Voor leuke 40+ vrouwen met stijl

Jojanne herstelde na 27 jaar het contact met haar familie: 'Ik voel me weer heel'

Jojanne (51) had zevenentwintig jaar geen contact met haar familie. Wat lang voelde als een bevrijding, begon na een tijd om te slaan in gemis.

familie kerst

Jojanne (51) had zevenentwintig jaar geen contact met haar familie. Wat lang voelde als een bevrijding, begon na een tijd om te slaan in gemis. Uiteindelijk ging ze het gesprek met haar ouders en zussen aan. Dit jaar viert ze kerstmis eindelijk weer met hen samen.

“Er is geen kerstmis voorbijgegaan waarbij ik ze niet, ondanks alles, gemist heb. Wat ik mezelf ook wijsmaakte, hoe ik mezelf ook voorhield dat ik mijn familie echt niet nodig had: diep in mijn hart leefde er een ander gevoel.

Een verlangen naar mijn moeder, die tijdens de feestdagen voor een heerlijk geurende keuken zorgde. Die er weliswaar als een dictator op stond dat wij kinderen meegingen naar de kerk, maar daarna ook zo straalde dat het aandoenlijk was.

Mijn vader, die zich met een boek afzijdig hield, maar zich met humor onverwacht in een gesprek kon mengen. Mijn tweelingzussen, die de boel uitgelaten aan elkaar kwebbelden.

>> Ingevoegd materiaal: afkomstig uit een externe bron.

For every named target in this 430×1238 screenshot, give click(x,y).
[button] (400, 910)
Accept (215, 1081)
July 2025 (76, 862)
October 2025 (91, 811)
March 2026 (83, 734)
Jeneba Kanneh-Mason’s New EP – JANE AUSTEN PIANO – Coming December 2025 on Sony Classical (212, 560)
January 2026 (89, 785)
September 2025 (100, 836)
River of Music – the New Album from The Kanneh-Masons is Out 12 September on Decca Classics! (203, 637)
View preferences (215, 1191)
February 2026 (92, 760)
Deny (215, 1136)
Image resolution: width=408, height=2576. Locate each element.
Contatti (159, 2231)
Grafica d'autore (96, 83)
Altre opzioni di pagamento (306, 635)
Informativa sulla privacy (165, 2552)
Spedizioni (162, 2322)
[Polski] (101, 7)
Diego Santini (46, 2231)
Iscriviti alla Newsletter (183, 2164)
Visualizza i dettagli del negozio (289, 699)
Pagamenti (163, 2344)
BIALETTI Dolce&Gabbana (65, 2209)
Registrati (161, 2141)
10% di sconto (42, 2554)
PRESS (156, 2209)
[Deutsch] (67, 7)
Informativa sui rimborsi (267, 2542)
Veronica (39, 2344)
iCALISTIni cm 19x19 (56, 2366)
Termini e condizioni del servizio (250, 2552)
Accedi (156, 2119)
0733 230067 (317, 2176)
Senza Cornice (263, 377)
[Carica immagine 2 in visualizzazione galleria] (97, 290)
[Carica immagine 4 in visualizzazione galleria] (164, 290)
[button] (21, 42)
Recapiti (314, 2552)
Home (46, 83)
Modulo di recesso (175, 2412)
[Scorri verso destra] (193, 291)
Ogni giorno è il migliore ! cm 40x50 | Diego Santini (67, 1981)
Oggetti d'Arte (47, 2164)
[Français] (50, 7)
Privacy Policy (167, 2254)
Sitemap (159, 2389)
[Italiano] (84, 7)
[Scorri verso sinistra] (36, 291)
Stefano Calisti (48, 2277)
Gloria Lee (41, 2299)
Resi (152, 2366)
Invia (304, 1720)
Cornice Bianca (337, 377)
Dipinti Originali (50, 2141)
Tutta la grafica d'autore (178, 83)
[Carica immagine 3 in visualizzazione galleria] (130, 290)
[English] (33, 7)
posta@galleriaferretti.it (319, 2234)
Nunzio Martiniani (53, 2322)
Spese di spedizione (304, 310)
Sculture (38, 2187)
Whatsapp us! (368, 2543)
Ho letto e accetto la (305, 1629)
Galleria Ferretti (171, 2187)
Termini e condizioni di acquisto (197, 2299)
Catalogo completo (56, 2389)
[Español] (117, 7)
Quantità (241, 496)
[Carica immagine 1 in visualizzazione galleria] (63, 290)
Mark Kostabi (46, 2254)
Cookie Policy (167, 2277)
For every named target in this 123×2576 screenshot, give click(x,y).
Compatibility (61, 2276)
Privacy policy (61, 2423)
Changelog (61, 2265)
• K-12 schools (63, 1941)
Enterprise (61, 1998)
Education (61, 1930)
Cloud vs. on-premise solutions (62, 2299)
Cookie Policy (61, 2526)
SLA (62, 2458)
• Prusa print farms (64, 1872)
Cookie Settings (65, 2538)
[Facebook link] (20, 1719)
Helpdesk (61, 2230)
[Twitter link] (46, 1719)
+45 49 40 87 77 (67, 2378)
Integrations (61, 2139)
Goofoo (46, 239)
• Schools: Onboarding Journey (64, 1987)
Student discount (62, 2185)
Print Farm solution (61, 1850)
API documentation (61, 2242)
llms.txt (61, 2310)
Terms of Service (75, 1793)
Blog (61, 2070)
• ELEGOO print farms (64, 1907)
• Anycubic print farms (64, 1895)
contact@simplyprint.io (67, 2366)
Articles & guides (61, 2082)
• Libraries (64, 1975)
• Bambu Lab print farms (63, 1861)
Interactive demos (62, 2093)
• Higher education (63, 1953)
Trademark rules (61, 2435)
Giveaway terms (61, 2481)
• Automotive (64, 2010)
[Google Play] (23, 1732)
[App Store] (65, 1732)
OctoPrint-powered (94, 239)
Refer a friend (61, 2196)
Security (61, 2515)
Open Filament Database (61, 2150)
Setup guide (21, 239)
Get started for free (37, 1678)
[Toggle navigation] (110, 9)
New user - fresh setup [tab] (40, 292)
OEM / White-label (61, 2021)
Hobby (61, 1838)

Hoe vaak ik me ook een buitenstaander had gevoeld, ongezien en ongehoord, de vertrouwde sfeer die altijd aan kerstmis was verbonden, stond me toch nog altijd bij.

Dit jaar zal ik voor het eerst na zevenentwintig jaar weer bij hen aan tafel schuiven. Met Marco, mijn nieuwe liefde, die me steunde om het ‘zwarte gat’ in mijn ziel onder ogen te zien.

Ik ben daar zo blij om. Want hoe ik het ook geprobeerd heb, met je familie kun je het niet ‘uitmaken.’ Een breuk met een liefdespartner heelt, die met je familie blijft schrijnen. Pleisters op de wond, in de vorm van vrienden, waren voor mij niet afdoende. Pas nu er weer contact is, voel ik mij heel.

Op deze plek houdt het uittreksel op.